BookmarkSubscribeRSS Feed
Peter_C
Rhodochrosite | Level 12

I thought the query was to report the tables which contained certain columns.

My proposal supports that query by creating a table with the full library contents info with all column info + path, for each folder of sas datasets. 

The next stage would filter to show only rows for those columns required. And then summarise whatever. 

A libname concatenating all paths will hide a table in a subfolder a/b/c/ if a table of the same name is also in a higher level folder like a/b/.

jakarman
Barite | Level 11

You cannot read those file *.sas7- files as text files. The way to read them is by library references that are on the folder names.

You are need the tree of folders without any files on the OS level. The a attribute in: "ls -latr" I inlcuding all hidden files witn the . (current folder) an .. (upper level folder)
The bndx files types are indexfiles associated with a dataset with the same name. Some more types are possible.

The folders have an other indication at the file attributes, starting with the letter d (directory).

Go for the folders not files and connect them to libnames.

---->-- ja karman --<-----
jakarman
Barite | Level 11

Peter, I would also not suggest concatenation of libraries in this moment.
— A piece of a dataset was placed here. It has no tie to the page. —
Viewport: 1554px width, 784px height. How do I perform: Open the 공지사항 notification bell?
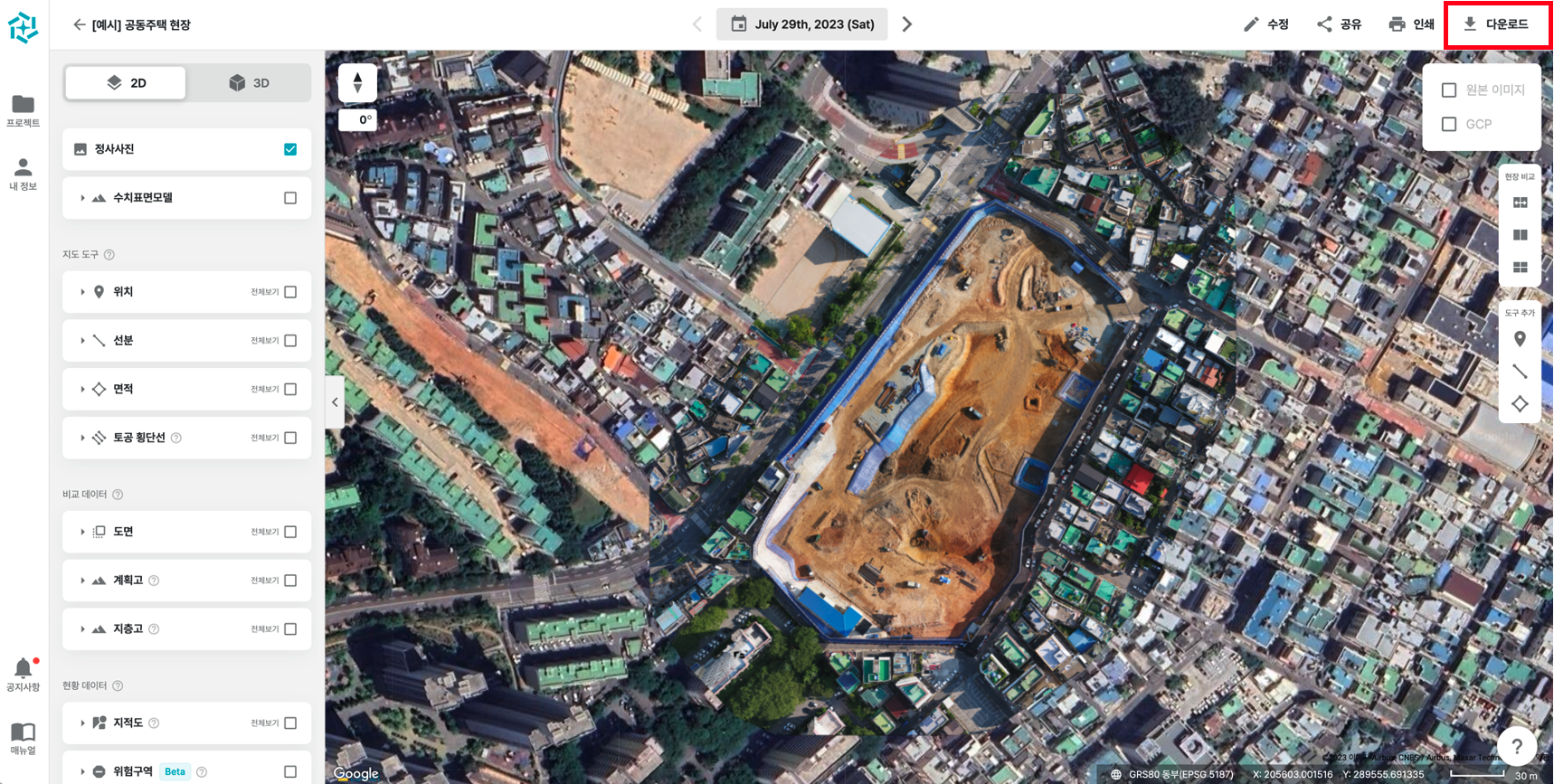[24, 669]
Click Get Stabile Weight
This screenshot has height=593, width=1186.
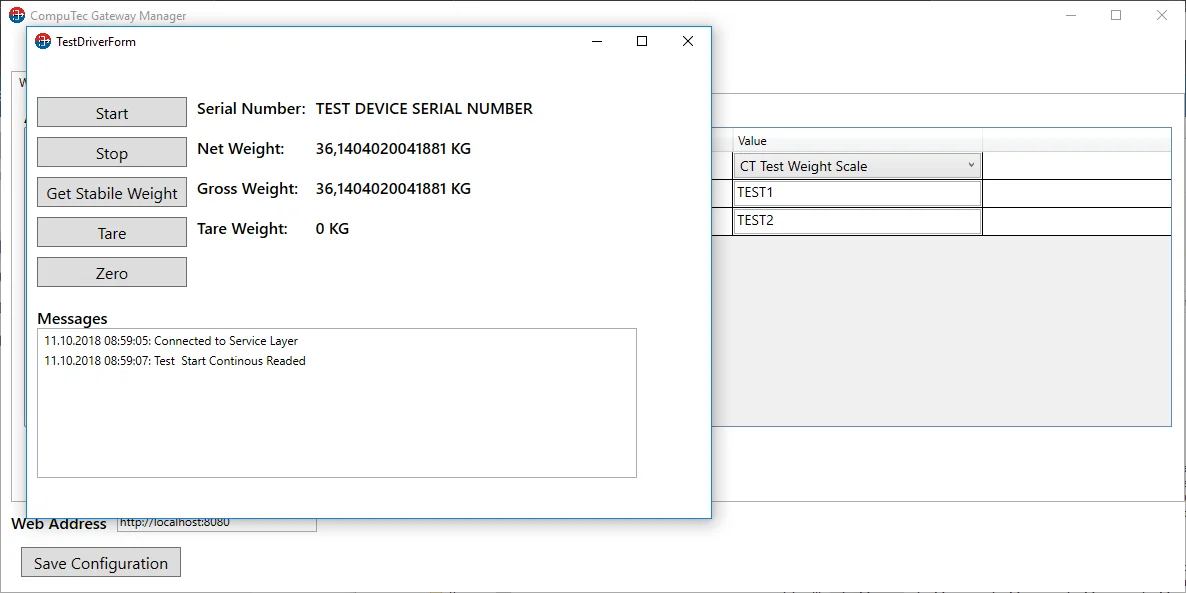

It is excellent with version management using catalog member types (eg formats) but not for data-processing.

The op's question is looking like data investigation on a environment where a lot of segregated SAS datasets have been created in a lot of folders.
As the perception on folders and SAS datasets with Unix is not correct it is not the experienced SAS analyst, may be a new one taken over work, a new technical person or an auditor. 

---->-- ja karman --<-----
Peter_C
Rhodochrosite | Level 12

Jaap

you describe a suituation I find when arriving at a new client.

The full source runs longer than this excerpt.